- _Problems to work on_
[1] Translate this sentence from the sales leadership conversation into Spanish: "The best way to motivate somebody is show them."
[2] In the sales leadership conversation, how many canvassers does the customer in the CRM say they have?
[3] Resume the sales leadership conversation between Trey and Sam, picking up right after Trey's last question.

- _Source document_
===============

Trey: “Why can’t everybody be like me? I’m just going to do it myself.”
Sam: Yeah, and they never give anybody a chance, nor the proper tools, nor the proper training, nor the proper support, so really, it’s an inward thing. How I’d answer that question is, how do I motivate my guys, it’s like, well, look at your own leadership capacity, because I think a lot of the times, people think they’re the best – they might be the best rep, but that doesn’t necessarily mean they’re the best coach, leader, motivator, mentor, right, and that rep, if he feels like, “Okay, I’m going to go work for you today,” if he feels, it’s like, “I’m just making this guy, sitting on his throne back at the office, I’m going out there, doing the grunt work, I’m going to make him money?” No. So, you have to kind of say, “Look, I’m here working for you, rep. It’s my job to make you successful.”
Trey: So, that’s why I heard you say you go out with them.
Sam: I go out with them, that’s the first thing. The best way to motivate somebody is show them. Don’t be like, “Go out there and hustle guys!” It’s like, “Good luck!”
Trey: “I’ll be here in the AC!” (light laughter)
Sam: Yeah, “You’ve got this today!” It’s funny, because we were sitting in your CRM, and you see the pain points of some of the customers, and they’re like, “I have these 13 canvassers, and I don’t know if they’re working or not.” I’m like, “That’s because you’re not out there with them.” It’s plain and simple. So, my first advice would be looking inward, and lead from the front, would be the second one.
Trey: So, for that middle-of-the-road rep – because that was a lot, and I want to spend a little time on this. To get that top performing rep to go up, how do you do that? Because, they’re already self-motivated, right? There’s some level of talent there. So, how do you get them to make that next step? Is it just more support, like, “Hey, let’s take some of the admin work off your plate,” and stuff like that? Will that free them up?

===============

- _Supplied records_
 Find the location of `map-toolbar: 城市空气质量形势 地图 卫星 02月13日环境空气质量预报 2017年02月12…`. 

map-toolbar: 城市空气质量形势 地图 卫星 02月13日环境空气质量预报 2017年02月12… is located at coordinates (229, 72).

===============

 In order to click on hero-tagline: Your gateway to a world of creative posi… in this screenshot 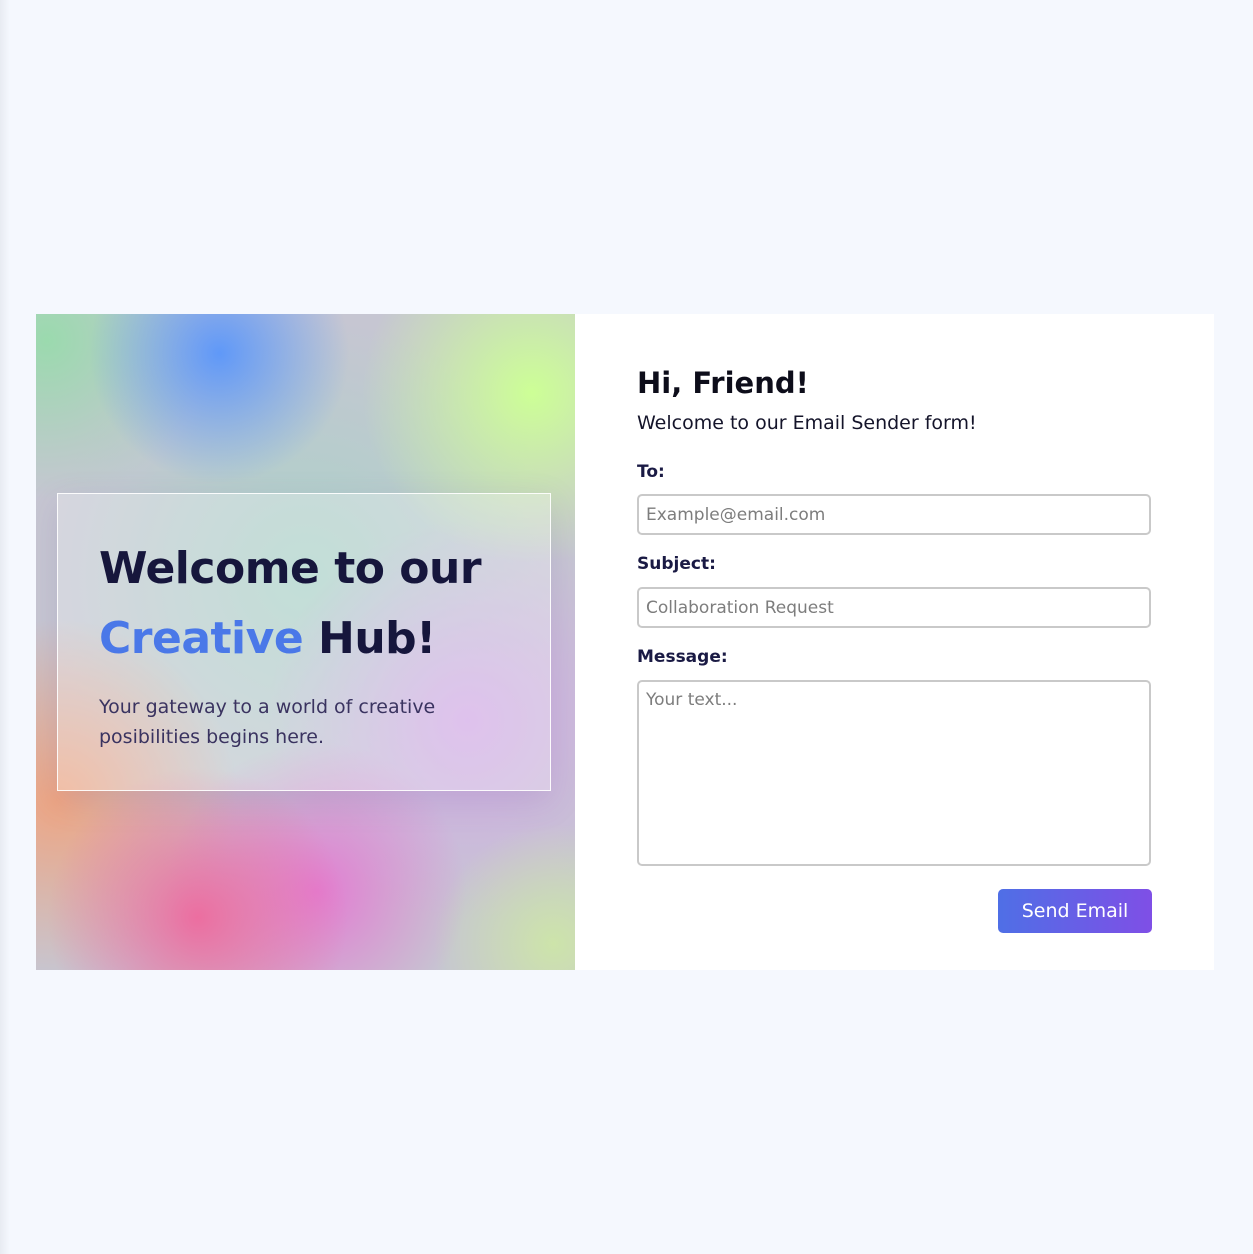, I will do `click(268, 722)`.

===============

- _Answers for each item_
[1] La mejor manera de motivar a alguien es mostrárselo.

[2] The customer says they have 13 canvassers.

[3]
Sam: Yeah, I think tools is a big one. In certain industries, I’ve watched in solar and roofing, and some of these more complex deals, I’ve watched tools slow people down. They don’t have enough time, because they’re having to manage the build and this and this and this. So, that’s one, but I would say also, there’s a mental capacity. So, think of speed of the leader, speed of the team, right? So, if you help people remove this barrier that’s like, what’s the law of the lid, right, it’s kind of like, what do people see as good, and you help remove that, through either you just go blow minds, you introduce them to networks that blow minds. Like, take door-to-door con, for example. I had reps that thought selling 100 deals in alarms was really, really good, they go there and watch a bunch of people on stage doing 400 every year, and they text me now, come August they text me like, “Dude, I did 200, I doubled the top rep ever in my company’s numbers.”
Trey: Simply because they didn’t know it was possible.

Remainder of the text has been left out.